Geometric product of 2 vectors derived from Pauli matrices The 3 Pauli matrices are:
${\color{blue}{\sigma_1}}$ = $
\begin{pmatrix}
  0 & 1  \\
  1 & 0  
\end{pmatrix}$
${\color{blue}{\sigma_2}}$ = $
\begin{pmatrix}
  0 & -i  \\
  i & 0  
\end{pmatrix}$
${\color{blue}{\sigma_3}}$ = $
\begin{pmatrix} 
  1 & 0  \\
  0 & -1  
\end{pmatrix}$
Define 2 "vectors" to be:
$
\mathbf{\vec{u}} = u_1 {\color{blue}\sigma_1} + u_3 {\color{blue}\sigma_3}= 
\begin{pmatrix}
  u_3 & u_1  \\
  u_1 & -u_3  
\end{pmatrix}$
$
\mathbf{\vec{v}} = v_1 {\color{blue}\sigma_1} + v_3 {\color{blue}\sigma_3} = 
\begin{pmatrix}
  v_3 & v_1  \\
  v_1 & -v_3  
\end{pmatrix}$
It then follows that:
$
\begin{align}
\mathbf{\vec{u}\vec{v}} &= 
\left( \begin{array}{rr}
  u_3 & u_1  \\
  u_1 & -u_3  
\end{array} \right)
\left( \begin{array}{rr}
  v_3 & v_1  \\
  v_1 & -v_3  
\end{array} \right) \\ &=
\left( \begin{array}{rr}
  u_1 v_1 + u_3 v_3   &   u_3 v_1 - u_1 v_3   \\
  u_1 v_3 - u_3 v_1   &   u_1 v_1 + u_3 v_3   
\end{array} \right)   \\ 
&= (u_1 v_1 + u_3 v_3) \cdot {\color{red} I_2} 
+  (u_3 v_1 - u_1 v_3 ) \cdot {\color{green} {\boldsymbol{\hat{\jmath}}}} \\
&= \mathbf{\vec{u}} \cdot \mathbf{\vec{v}} + \mathbf{\vec{u}} \wedge \mathbf{\vec{v}}
\end{align}$
Where:
${\color{green} {\boldsymbol{\hat{\jmath}}}} =
\begin{pmatrix}
 0 & 1  \\ 
 -1 & 0
\end{pmatrix} = quaternion
$
${\color{green} {\boldsymbol{\hat{\jmath}}}}$ is rotation from $\sigma_3$ to $\sigma_1$
Edit: Sorry. I got my u's and v's mixed up and got a little confused with the wedge product. The solution to the problem is that there was never any problem to begin with.

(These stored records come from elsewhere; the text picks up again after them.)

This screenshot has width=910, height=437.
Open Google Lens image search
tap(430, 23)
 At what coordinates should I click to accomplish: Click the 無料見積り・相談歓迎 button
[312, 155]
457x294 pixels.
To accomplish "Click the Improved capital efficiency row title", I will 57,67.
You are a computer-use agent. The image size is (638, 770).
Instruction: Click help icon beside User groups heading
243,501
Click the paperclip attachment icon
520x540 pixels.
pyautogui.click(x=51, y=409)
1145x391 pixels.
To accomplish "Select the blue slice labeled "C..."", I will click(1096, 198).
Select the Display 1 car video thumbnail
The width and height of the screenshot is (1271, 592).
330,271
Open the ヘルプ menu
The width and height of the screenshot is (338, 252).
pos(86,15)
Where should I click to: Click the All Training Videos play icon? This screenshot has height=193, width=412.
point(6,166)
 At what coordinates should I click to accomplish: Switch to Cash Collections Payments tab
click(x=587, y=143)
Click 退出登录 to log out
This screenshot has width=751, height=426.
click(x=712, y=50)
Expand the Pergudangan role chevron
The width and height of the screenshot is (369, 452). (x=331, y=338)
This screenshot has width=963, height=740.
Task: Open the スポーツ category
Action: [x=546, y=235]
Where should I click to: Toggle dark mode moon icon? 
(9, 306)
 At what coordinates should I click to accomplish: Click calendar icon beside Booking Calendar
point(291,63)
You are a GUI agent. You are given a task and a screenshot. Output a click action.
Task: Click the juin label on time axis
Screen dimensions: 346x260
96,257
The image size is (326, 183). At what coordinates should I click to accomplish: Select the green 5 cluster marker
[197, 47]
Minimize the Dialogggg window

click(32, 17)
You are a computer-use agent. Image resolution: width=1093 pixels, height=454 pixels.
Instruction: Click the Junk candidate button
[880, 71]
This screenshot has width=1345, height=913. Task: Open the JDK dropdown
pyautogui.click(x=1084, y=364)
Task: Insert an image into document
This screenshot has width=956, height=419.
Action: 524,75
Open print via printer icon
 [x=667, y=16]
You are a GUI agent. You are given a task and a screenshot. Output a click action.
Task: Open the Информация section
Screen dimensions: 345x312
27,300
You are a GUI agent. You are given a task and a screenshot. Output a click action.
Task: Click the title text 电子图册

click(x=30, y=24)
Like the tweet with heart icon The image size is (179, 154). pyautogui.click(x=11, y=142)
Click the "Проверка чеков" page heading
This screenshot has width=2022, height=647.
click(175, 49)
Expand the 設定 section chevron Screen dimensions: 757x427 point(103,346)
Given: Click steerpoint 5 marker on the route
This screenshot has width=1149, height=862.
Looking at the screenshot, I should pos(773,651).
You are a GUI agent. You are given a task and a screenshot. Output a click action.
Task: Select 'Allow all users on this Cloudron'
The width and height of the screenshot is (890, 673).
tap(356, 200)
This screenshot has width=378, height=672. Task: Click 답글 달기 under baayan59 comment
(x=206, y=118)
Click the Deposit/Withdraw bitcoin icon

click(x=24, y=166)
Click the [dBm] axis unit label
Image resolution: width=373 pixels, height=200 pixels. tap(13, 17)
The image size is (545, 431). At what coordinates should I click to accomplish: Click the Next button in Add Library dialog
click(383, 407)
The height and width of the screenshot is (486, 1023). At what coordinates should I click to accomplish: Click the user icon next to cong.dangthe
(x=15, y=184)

 A: Using 3 dimensional vectors rather then the 2 dimensional ones in the original question we get:
$
\mathbf{\vec{u}} = u_1 {\color{blue}\sigma_1} + u_2 {\color{blue}\sigma_2} + u_3 {\color{blue}{\sigma_3}}$
$\mathbf{\vec{v}} = v_1 {\color{blue}\sigma_1} + v_2 {\color{blue}\sigma_2} + v_3 {\color{blue}\sigma_3}$
$
\begin{align}
\mathbf{\vec{u}\vec{v}} &= 
\left( \begin{array}{ll}
  u_3       & \phantom{-}u_1-u_2 i  \\
  u_1+u_2 i & -u_3  
\end{array} \right)
\left( \begin{array}{ll}
  v_3       & \phantom{-}v_1-v_2 i  \\
  v_1+v_2 i & -v_3  
\end{array} \right)      \\ &=
\left( \begin{array}{rr}
     (u_3)(v_3) + (u_1-u_2 i)(v_1+v_2 i)    &  (u_3)(v_1-v_2 i) + (u_1-u_2 i)(-v_3) \\
     (u_1+u_2 i)(v_3) + (-u_3 )(v_1+v_2 i)  &  (u_1+u_2 i)(v_1-v_2 i) + (-u_3 )(-v_3)
\end{array} \right)    \\ &=
\left( \begin{array}{rr}
  u_1 v_1 + u_2 v_2 + v_3 u_3  + (u_1 v_2 - u_2 v_1)i     &   u_3 v_1 - u_1 v_3 + (u_2 v_3 - u_3 v_2)i  \\
  u_1 v_3 - u_3 v_1 + (u_2 v_3 - u_3 v_2)i                &   + u_1 v_1 + u_2 v_2 + v_3 u_3 + (u_2 v_1 - u_1 v_2)i
\end{array} \right)    \\ &=
(u_1 v_1 + u_2 v_2 + v_3 u_3) \cdot {\color{red} I_2} 
+ (u_1 v_2 - u_2 v_1) \cdot {\color{green} {\boldsymbol{\hat{\imath}}}} 
+ (u_3 v_1 - u_1 v_3) \cdot {\color{green} {\boldsymbol{\hat{\jmath}}}} 
+ (u_2 v_3 - u_3 v_2) \cdot {\color{green} {\boldsymbol{\hat{k}}}}      \\ &
\text{Now switching back to ordinary vector notation} \\ &=
\mathbf{\vec{u}} \cdot \mathbf{\vec{v}} + \mathbf{\vec{u}} \wedge \mathbf{\vec{v}} =
\left( \begin{array}{rr}
    (\mathbf{\vec{u}} \cdot \mathbf{\vec{v}})    &  {\color{green}{(u_1 v_2 - u_2 v_1)}}           &  (u_1 v_3 - u_3 v_1)  \\
    (u_2 v_1 - u_1 v_2)   &  (\mathbf{\vec{u}} \cdot \mathbf{\vec{v}})            &  {\color{green}{(u_2 v_3 - u_3 v_2)}}  \\
    {\color{green}{(u_3 v_1 - u_1 v_3)}}   &  (u_3 v_2 - u_2 v_3) &  (\mathbf{\vec{u}} \cdot \mathbf{\vec{v}})
\end{array} \right)   
\end{align}$